MIT is trying to improve solar energy production in a new way: instead of using flat solar panels, it is using three-dimensional ones (including a cubic and a tower version), thus increasing the surface area by a considerable amount. The end result is a much higher power generation capability when compared to the flat solar panels. Of course, the price of the panel is higher because there is more photovoltaic surface, but is MIT points out the photovoltaic material often represents “only” 35% of the cost of the classic installations. “I think this concept could become an important part of the future of photovoltaics,” says the paper’s senior author, Jeffrey Grossman, the Carl Richard Soderberg Career Development Associate Professor of Power Engineering at MIT.
This is a great idea, and a similar one was explored by others who have created mirrors created by computers with genetic algorithms* in order to maximize sunlight gathering.
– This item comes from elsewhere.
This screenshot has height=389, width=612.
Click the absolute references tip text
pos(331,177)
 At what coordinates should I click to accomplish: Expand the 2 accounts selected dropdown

However, we’re very curious to see what an actual installation looks like. Because things are not flat, we wonder if there are long-term practical consequences, like stuff getting caught in small spaces. Also, should customers worry about strong winds? MIT’s solar panels are designed to ship “flat” then be configured into their optimal shape later. They should work best on flat rooftops or simply on the ground. The tower version is the most energy efficient.
In any case, it is extremely hard to improve solar-energy power efficiency, so improving the phot-voltaic surface area, or dramatically reducing the cost (or both…) are ways that seem the most practical in the long-run.